PhotoTherapeutic Keratectomy is a type of laser eye surgery used for a range of problems affecting the superficial layers of the cornea. PTK uses the same excimer laser as in LASIK, LASEK or TransPRK. Instead of reshaping the cornea to correct your vision, PTK can remove scars, opacities or treats painful recurrent erosions.

If you already wear glasses or contact lenses and need to have a therapeutic laser treatment it may be possible to correct your vision simultaneously. As an alternative to PTK, PhotoRefractive Keratectomy (PRK) can, in selected cases, correct short-sightedness (including astigmatism) in addition to the primary therapeutic goal. 
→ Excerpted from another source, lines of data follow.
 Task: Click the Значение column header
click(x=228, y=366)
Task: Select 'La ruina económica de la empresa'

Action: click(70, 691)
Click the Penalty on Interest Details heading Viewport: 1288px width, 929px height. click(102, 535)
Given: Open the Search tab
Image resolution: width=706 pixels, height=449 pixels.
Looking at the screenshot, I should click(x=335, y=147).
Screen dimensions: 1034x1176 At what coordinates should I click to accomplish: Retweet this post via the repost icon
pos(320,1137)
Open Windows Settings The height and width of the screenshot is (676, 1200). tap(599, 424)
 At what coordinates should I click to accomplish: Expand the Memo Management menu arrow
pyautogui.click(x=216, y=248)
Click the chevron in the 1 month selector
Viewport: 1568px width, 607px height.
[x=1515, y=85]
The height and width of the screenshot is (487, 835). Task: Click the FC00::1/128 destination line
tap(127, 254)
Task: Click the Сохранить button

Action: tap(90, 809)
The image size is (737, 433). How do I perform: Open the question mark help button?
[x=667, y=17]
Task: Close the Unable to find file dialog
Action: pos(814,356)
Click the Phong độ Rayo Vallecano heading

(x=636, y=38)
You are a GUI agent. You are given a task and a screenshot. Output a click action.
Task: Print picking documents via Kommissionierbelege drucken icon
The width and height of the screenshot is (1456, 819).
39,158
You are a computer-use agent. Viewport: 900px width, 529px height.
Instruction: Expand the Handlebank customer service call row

PTK treatment is normally covered by insurers; PRK, LASEK & TranPRK are not covered.

Recurrent Corneal Erosion

The surface (epithelium) skin layer of the eye is only secure if it is ‘stuck down’ to its base layer. After a corneal abrasion or scratch, sometimes the new cell layer doesn’t stick properly. Since this layer has lots of nerve endings, the slightest disruption can cause intense pain as it moves and becomes unstable. This commonly occurs at night or the early morning when your eyelid sticks to the surface of the eyeball.

PTK works by freshening up the base layer so that a new sheet of epithelial cells sticks down properly.

Superficial corneal scarring

If you have had a previous injury or infection in the eye, sometimes residual scarring can affect your vision. This is particularly problematic if any scarring is covering all or part of the pupil. Phototherapeutic keratectomy (PTK) uses laser to remove all or part of a scar to help improve your vision.

Does the procedure hurt?
No. Anaesthetic drops are used to numb the eye so that no pain is felt during the procedure. If you are really nervous, a sedative in the form of a tablet can be given to help you stay relaxed.
How much of the cornea is removed with PTK?
For recurrent corneal erosions, Mr Gore’s standard protocol removes just 15 microns, less than 3% of the central corneal thickness. This is based on recent clinical trial evidence from the University of Hamburg showing success rates of 90% with a single treatment. To remove scars from the front layers of the cornea, the depth of the PTK treatment is programmed based on high-definition scans taken as part of your consultation.
Will my vision be blurred afterwards?
Yes. Initially your vision will be blurred, before beginning to recover during the first week. Depending on the underlying reason for PTK treatment ,it can sometimes take a few weeks for the vision to fully stabilise. You will need to wear a ‘bandage’ soft contact lens for at least one week to support the new epithelial cell layer as it heals. This lens stays in day and night (no need for you to remove it), before being removed by Mr Gore’s team in the clinic.

One advantage of modern laser technology is that the ablation profile is refractively neutral – this means that it is very unlikely that your spectacle or contact lens prescription will change. Similarly, if you don’t currently require spectacles, PTK is unlikely to change that.
What are the risks?
Overall, laser eye surgery is very safe. The risk of a serious complication (e.g. infection, scarring) requiring a corneal transplant to restore vision is approximately 1 in 5,000. This compares with the risk of a serious corneal infection due to the wearing of contact lenses of approximately 1 in 3,000 per year.
Can you correct my short-sightedness at the same time?

This is possible in some patients, depending on the underlying need for treatment and your existing spectacle prescription. Because scars or surface irregularity can affect the accuracy of laser treatment, Mr Gore may advise a two-step plan if you’re keen to additionally correct your short-sightedness: PTK to treat the initial problem, then a few months later PhotoRefractive Keratectomy (PRK) to get rid of glasses.

PTK treatment is normally covered by insurers; PRK is not covered.

Does PTK need to be repeated?
Rarely. The success rate for recurrent erosion treatment are approximately 90%.
PTK for corneal dystrophies sometimes need to be repeated if the original opacities re-occur.